The identification of metabolic changes associated with nodal disease enabled an analysis of stage II tumours for possible occult nodal metastases. This was based on the observation that pathological nodal examination was an imperfect means of identifying nodal disease because of inadequate sampling by the surgeon or the pathologist (Cserni et al, 2002; Baxter et al, 2005; Doekhie et al, 2006). We were unable to identify individuals in the stage II cohort who had metabolomic features of stage III disease. This may be because the patients were accurately staged based on the traditional pathological examination (on average, 19.42±9.80 lymph nodes were examined), or because the metabolomic biomarker was not sufficiently sensitive to identify incorrectly staged individuals.

We also explored whether it was possible to prognosticate in stage II disease.
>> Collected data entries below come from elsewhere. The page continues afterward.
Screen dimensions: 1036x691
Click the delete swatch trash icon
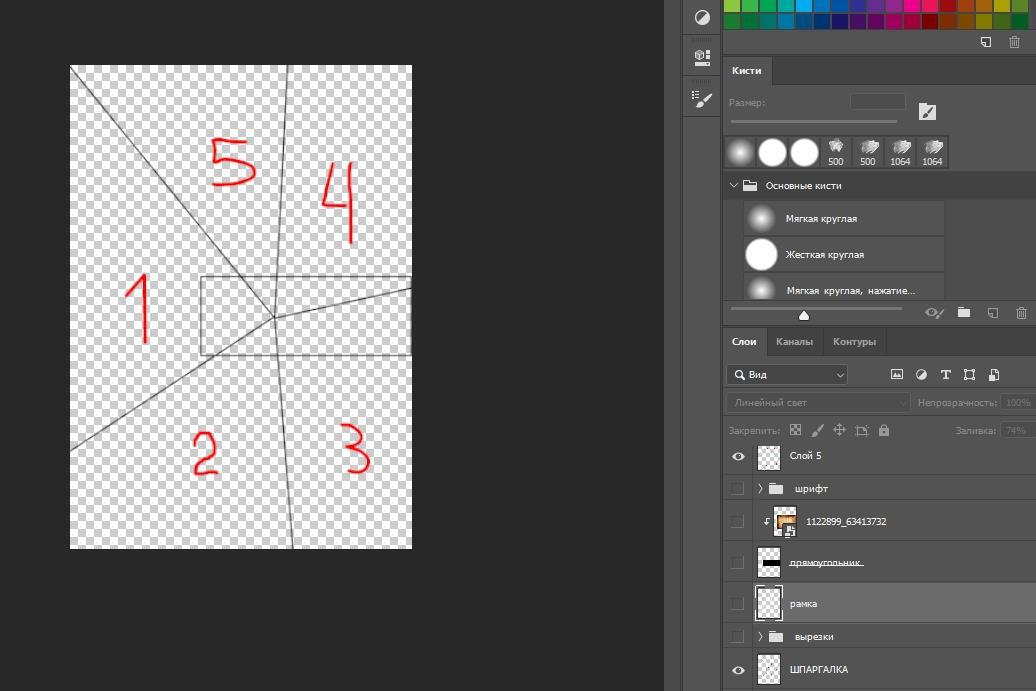click(x=1015, y=42)
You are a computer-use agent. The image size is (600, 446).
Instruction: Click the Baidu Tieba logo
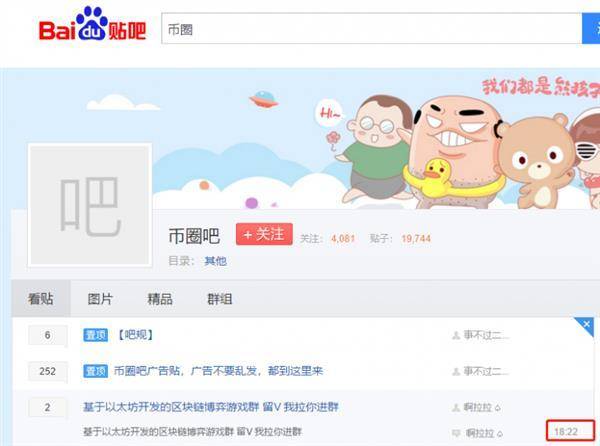[92, 24]
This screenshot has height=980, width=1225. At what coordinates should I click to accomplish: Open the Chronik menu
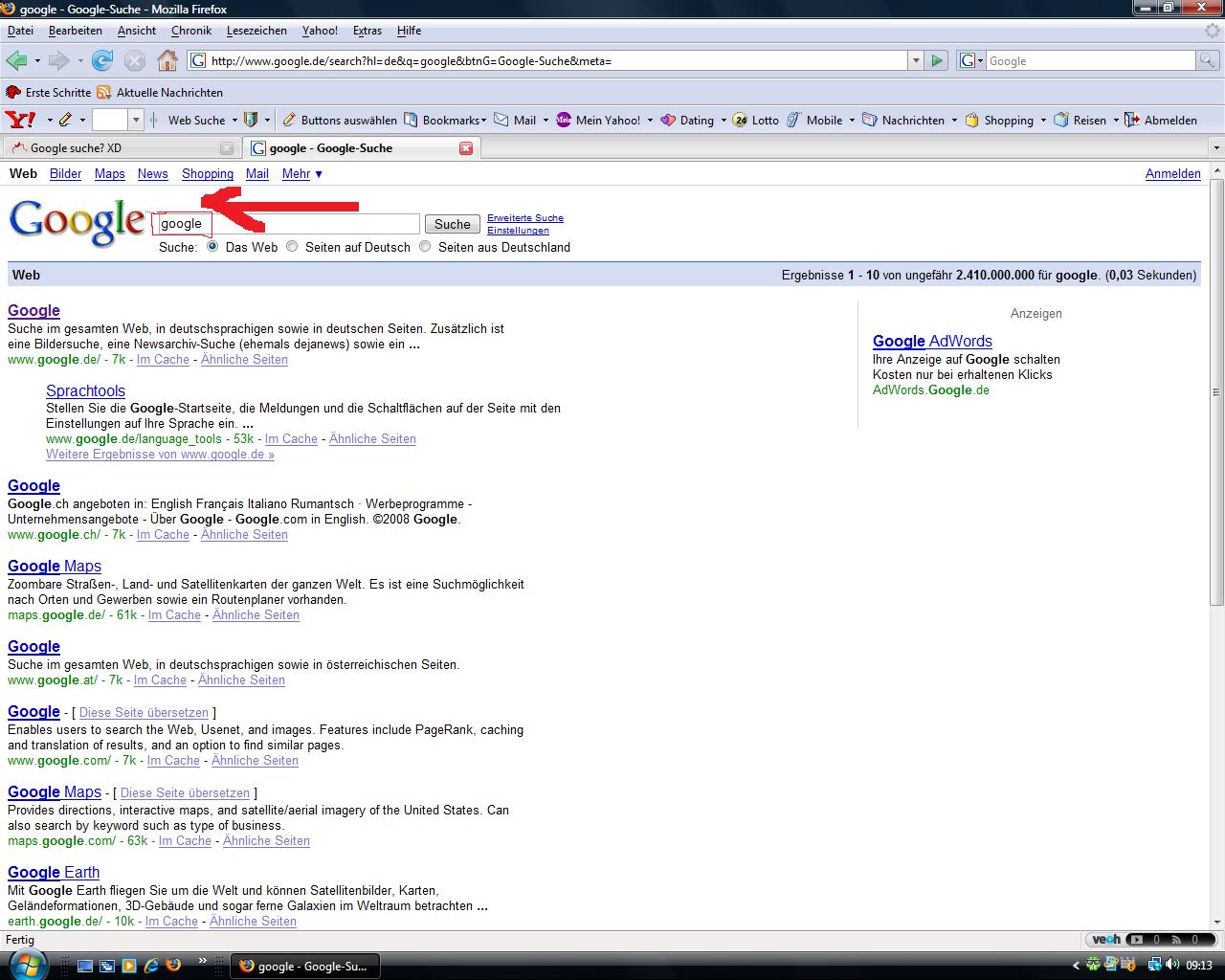pos(191,31)
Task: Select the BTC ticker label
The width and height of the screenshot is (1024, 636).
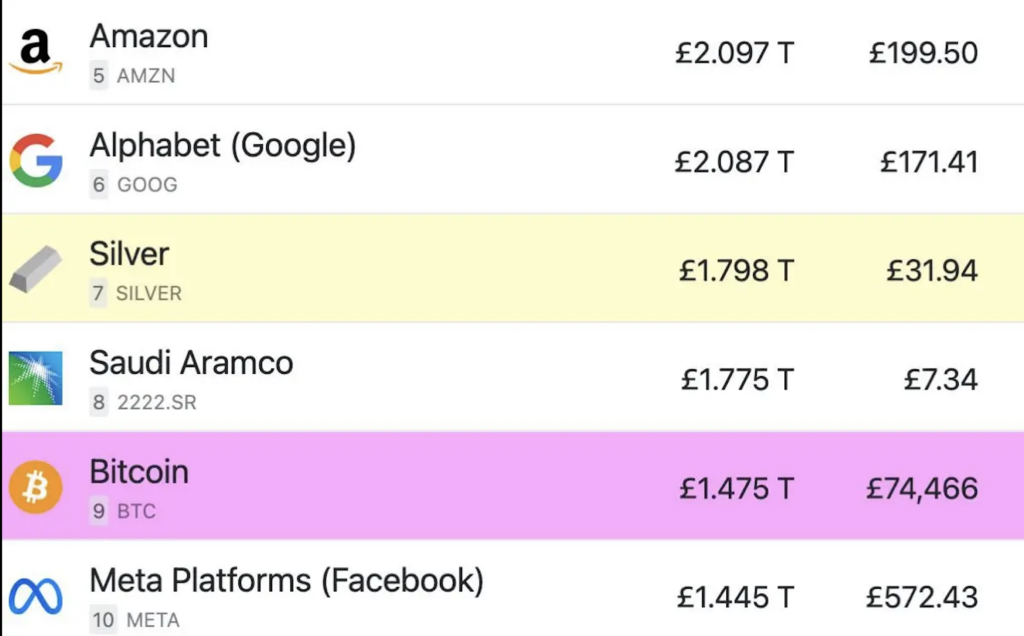Action: pos(136,511)
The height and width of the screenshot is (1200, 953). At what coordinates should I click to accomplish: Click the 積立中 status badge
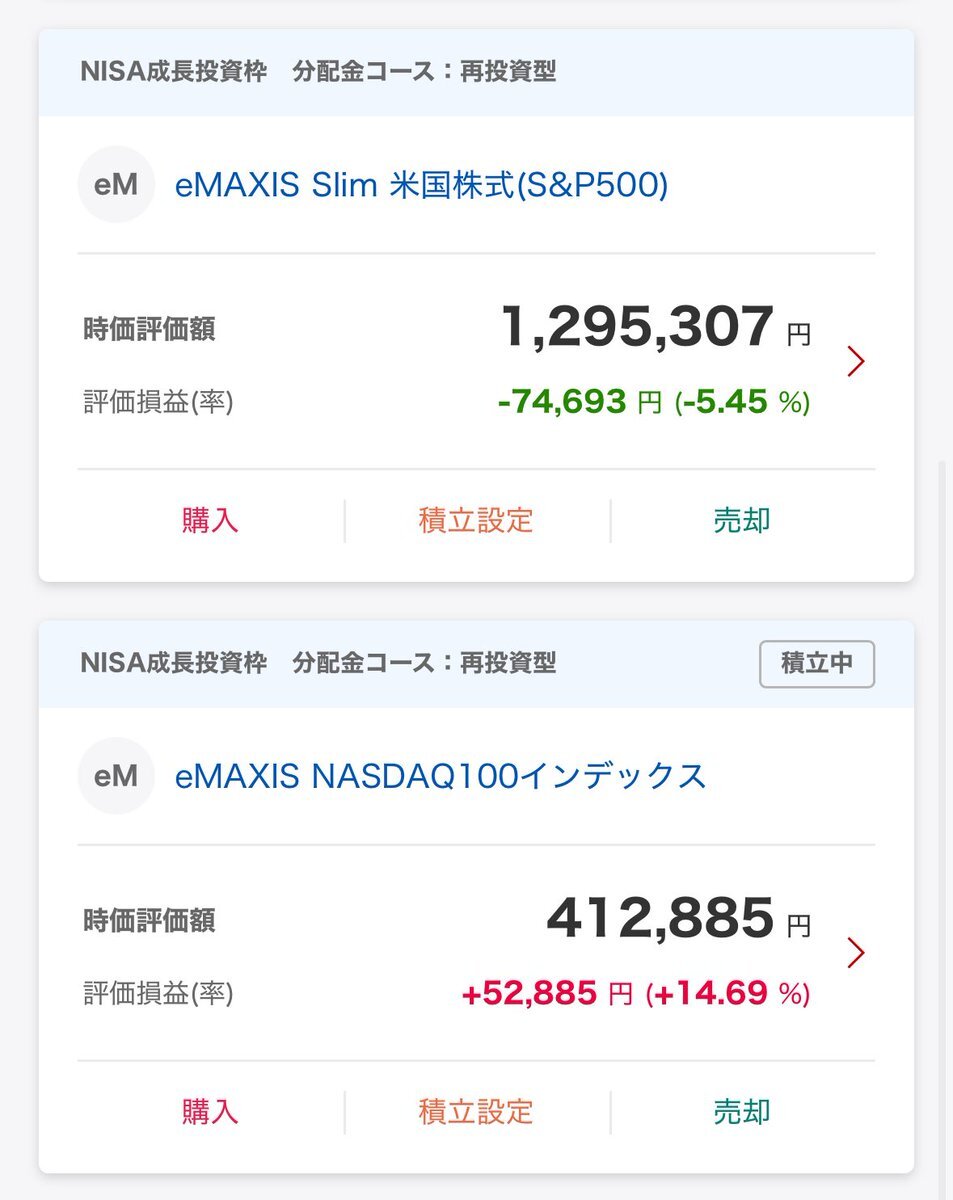(817, 664)
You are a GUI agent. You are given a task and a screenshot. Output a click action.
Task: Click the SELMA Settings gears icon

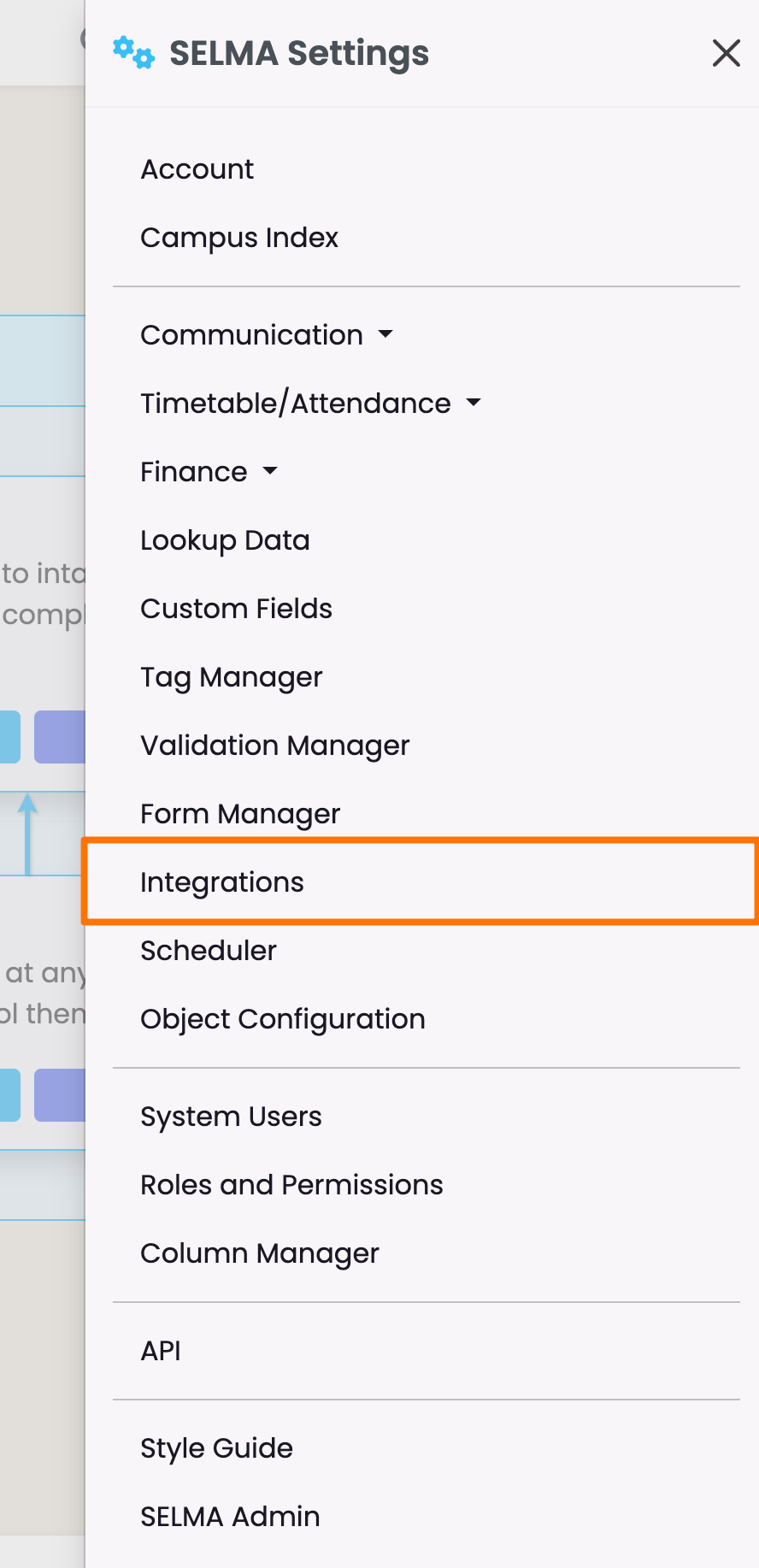(x=133, y=53)
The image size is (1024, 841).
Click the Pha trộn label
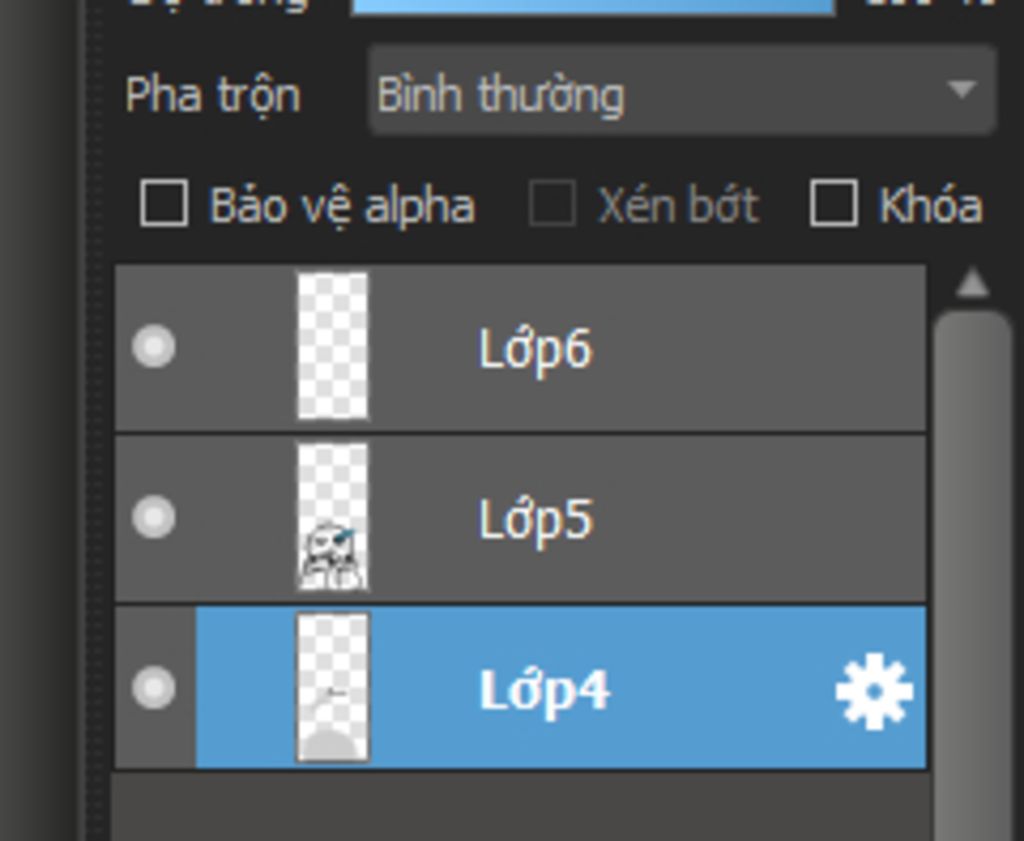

This is important because it is known that some stage II CRCs recur early, and this has been attributed to the molecular features of these cancers (Zhou et al, 2002; Gray et al, 2011; Kennedy et al, 2011; Salazar et al, 2011). We were successful in identifying metabolomic features that characterised stage II tumours that recurred within 36 months. Further external validation will be required to determine whether this biomarker profile is independently predictive of survival. Moreover, the underlying biology related to this poor prognosis signature requires further interrogation. A convenient blood-based test that reliably prognosticates stage II patients may be useful for identifying a subgroup that would benefit from adjuvant chemotherapy.

Ideally, any biomarker would reflect some underlying biology. Using pathway analysis, we attempted to delineate how the diagnostic biomarker for CRC might inform our understanding of biology. While the pathways identified did reflect hallmarks of cancer (increased proliferation, decreased cell death, altered carbohydrate metabolism), the ability to extrapolate on tumour biology is limited when blood samples are used. Multiple processes contribute to the metabolomic profile of blood, including the effects of tumour, the response of the host to malignancy, effects of the gut microbiome and effects of other environmental exposures. Therefore, to generate truly informative information from metabolomics, separate analysis of tumour, host and microbiome will be required.

In conclusion, using GC-MS, we were able to identify and validate a diagnostic biomarker for CRC, and even adenomas were detectable in blood. Further testing in a screening population (where prevalence is much lower) will instruct on the utility of these diagnostic biomarkers for screening. We also have made some intriguing observations that point to future applications of related biomarkers for prognostication of stage II disease and for screening. These CRC biomarkers are poised for further development, which will entail external validation. Gas chromatography-mass spectrometry has substantial potential for application in a clinical laboratory because of its reproducibility and because GC-MS units are relatively compact. Importantly, because these biomarkers were all determined using a single analytical modality, it will be possible to devise a single assay that will simultaneously determine a range of diagnostic and prognostic biomarkers applicable to CRC. Future efforts will be directed at development of a quantitative assay, as well as further external validation using samples from multiple centres. In addition, further biomarker development will be important in hereditary forms of CRC, as well as CRC associated with inflammatory bowel disease.